→ Exercise aim
Reproduce, without any change, the run of items from the line containing "Task: Click the calendar" through the line containing "click(42, 80)", both of those lines included.

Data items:
· · ·
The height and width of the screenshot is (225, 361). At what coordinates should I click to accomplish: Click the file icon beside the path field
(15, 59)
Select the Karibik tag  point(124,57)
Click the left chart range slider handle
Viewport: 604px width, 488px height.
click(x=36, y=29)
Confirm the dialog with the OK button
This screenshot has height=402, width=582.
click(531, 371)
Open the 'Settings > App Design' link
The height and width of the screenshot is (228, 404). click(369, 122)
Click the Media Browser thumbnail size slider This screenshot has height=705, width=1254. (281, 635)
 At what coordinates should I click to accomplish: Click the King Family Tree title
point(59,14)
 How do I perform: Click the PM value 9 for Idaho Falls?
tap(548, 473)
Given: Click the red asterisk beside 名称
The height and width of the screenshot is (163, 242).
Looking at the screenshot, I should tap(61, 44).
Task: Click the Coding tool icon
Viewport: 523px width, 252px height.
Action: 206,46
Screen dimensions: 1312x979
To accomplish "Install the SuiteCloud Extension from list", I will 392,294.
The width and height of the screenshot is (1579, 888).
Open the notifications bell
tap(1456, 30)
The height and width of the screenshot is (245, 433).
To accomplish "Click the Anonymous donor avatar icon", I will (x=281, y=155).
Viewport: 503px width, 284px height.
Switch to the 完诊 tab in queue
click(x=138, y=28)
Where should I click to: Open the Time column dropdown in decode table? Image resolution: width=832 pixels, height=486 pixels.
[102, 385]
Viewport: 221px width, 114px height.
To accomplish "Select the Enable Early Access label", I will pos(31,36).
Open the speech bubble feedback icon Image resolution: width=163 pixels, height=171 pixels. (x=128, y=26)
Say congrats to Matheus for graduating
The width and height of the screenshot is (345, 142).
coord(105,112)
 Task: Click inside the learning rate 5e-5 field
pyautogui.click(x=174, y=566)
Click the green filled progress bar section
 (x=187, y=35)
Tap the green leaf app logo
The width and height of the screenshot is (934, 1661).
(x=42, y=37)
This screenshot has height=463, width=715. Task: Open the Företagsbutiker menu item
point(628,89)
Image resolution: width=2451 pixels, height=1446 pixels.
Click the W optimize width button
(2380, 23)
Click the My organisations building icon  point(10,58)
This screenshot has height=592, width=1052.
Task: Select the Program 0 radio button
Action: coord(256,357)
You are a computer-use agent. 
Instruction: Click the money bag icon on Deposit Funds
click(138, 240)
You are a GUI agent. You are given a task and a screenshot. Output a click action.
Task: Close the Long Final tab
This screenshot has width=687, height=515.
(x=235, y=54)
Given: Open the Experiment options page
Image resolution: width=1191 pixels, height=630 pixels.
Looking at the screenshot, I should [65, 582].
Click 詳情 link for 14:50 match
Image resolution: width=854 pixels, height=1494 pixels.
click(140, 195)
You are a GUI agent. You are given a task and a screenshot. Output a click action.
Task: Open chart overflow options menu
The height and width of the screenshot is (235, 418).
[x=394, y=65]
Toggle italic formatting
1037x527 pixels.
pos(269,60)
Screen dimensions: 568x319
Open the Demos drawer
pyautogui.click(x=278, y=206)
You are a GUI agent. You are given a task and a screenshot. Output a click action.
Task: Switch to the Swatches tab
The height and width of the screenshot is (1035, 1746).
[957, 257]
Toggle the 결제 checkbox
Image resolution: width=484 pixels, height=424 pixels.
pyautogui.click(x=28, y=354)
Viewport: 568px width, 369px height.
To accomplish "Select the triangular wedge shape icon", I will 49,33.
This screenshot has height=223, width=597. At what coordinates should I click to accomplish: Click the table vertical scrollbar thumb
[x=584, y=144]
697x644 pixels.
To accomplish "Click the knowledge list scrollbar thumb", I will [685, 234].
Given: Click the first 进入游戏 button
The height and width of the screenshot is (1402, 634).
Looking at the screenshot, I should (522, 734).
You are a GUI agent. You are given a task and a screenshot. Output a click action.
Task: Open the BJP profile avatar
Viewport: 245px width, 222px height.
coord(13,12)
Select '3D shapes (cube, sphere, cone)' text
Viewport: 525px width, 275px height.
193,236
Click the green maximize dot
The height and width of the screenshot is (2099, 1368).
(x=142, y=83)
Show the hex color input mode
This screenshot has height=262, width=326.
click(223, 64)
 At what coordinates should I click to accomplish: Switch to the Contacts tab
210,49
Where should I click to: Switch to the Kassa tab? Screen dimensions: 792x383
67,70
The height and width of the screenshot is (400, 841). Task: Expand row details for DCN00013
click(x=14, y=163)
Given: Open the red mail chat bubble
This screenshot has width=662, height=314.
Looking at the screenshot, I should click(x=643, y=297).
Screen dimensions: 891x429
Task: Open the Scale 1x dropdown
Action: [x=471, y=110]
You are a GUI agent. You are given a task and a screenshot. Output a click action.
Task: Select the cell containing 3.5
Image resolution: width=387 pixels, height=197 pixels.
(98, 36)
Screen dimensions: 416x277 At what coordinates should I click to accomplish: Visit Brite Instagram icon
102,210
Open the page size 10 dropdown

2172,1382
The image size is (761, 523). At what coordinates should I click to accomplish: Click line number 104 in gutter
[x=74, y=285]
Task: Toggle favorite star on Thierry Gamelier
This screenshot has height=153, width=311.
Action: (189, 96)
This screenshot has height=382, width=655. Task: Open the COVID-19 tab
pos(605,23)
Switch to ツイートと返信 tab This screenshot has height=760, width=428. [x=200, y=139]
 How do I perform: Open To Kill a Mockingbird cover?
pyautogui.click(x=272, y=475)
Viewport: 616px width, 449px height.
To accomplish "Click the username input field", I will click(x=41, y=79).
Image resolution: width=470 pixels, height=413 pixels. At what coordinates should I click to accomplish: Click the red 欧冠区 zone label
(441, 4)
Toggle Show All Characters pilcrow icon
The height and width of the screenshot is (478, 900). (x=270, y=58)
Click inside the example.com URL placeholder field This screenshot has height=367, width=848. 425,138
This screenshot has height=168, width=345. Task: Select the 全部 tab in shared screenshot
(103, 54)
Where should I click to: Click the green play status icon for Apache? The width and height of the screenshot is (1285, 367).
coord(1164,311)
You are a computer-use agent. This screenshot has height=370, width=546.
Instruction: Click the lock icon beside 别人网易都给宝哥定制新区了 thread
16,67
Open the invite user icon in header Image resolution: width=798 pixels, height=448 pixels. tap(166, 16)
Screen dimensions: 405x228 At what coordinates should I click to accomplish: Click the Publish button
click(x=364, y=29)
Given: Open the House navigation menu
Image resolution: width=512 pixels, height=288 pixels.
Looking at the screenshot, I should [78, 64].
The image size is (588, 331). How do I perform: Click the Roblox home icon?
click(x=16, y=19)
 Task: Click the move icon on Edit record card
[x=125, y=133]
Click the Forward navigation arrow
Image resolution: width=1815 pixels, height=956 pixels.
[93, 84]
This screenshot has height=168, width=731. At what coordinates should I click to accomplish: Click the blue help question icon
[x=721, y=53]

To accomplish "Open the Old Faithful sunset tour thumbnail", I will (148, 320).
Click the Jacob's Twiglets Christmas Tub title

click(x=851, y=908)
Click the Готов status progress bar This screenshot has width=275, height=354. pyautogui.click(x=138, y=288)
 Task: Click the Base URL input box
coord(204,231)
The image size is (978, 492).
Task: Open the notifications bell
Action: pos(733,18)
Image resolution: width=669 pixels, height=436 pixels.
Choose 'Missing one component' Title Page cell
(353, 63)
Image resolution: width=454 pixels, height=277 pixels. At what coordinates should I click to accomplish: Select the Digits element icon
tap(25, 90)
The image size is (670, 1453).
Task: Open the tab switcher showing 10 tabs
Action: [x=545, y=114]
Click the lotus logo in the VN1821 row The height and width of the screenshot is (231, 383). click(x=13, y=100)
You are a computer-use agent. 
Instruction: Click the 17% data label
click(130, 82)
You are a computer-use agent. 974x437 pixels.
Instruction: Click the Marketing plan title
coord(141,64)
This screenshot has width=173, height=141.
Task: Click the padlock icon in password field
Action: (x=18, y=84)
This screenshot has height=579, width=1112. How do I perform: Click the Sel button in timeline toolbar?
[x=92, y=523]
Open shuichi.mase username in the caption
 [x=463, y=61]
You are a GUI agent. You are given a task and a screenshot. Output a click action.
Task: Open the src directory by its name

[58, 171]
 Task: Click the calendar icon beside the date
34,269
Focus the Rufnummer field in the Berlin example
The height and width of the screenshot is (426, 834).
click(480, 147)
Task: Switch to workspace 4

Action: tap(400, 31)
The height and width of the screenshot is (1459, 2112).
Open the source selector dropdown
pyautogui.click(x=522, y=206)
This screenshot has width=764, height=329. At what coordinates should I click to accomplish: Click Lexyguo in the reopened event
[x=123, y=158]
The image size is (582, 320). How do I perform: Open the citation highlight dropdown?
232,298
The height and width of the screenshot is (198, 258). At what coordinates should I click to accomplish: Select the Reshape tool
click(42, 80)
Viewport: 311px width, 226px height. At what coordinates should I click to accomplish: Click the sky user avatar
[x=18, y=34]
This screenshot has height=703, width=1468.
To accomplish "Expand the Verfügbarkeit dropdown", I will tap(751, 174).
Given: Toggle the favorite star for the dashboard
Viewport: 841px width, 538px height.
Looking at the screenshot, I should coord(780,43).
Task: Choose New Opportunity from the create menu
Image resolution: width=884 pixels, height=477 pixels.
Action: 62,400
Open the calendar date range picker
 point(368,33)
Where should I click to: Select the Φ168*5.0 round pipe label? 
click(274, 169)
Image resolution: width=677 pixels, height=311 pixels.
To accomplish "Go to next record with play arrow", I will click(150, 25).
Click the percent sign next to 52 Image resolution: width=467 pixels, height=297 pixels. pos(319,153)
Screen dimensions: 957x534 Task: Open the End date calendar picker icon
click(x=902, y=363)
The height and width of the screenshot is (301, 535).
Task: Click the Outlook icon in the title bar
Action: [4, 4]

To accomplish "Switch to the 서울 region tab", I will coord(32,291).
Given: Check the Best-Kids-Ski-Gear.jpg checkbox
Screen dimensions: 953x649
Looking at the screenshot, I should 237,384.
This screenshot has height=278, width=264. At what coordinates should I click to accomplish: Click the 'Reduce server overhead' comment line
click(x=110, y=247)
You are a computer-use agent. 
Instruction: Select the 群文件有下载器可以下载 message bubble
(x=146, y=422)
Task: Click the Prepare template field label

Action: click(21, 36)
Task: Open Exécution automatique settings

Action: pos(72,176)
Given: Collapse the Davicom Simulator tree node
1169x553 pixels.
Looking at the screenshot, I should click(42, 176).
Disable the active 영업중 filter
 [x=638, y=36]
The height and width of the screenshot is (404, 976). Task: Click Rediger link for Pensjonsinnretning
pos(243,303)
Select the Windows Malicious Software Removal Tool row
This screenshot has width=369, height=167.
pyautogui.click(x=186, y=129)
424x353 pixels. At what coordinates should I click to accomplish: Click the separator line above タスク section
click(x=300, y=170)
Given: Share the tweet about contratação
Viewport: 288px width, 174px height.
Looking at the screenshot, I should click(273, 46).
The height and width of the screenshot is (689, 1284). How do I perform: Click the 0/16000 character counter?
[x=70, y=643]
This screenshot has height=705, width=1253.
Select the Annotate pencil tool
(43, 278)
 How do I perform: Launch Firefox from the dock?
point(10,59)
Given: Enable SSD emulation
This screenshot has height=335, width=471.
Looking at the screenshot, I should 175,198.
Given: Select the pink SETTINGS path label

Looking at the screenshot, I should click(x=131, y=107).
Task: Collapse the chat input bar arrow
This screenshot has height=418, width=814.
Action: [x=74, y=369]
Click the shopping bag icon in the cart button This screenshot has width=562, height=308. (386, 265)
· · ·
→ Written reply
 Task: Click the calendar icon beside the date
34,269
Focus the Rufnummer field in the Berlin example
The height and width of the screenshot is (426, 834).
click(480, 147)
Task: Switch to workspace 4

Action: tap(400, 31)
The height and width of the screenshot is (1459, 2112).
Open the source selector dropdown
pyautogui.click(x=522, y=206)
This screenshot has width=764, height=329. At what coordinates should I click to accomplish: Click Lexyguo in the reopened event
[x=123, y=158]
The image size is (582, 320). How do I perform: Open the citation highlight dropdown?
232,298
The height and width of the screenshot is (198, 258). At what coordinates should I click to accomplish: Select the Reshape tool
click(42, 80)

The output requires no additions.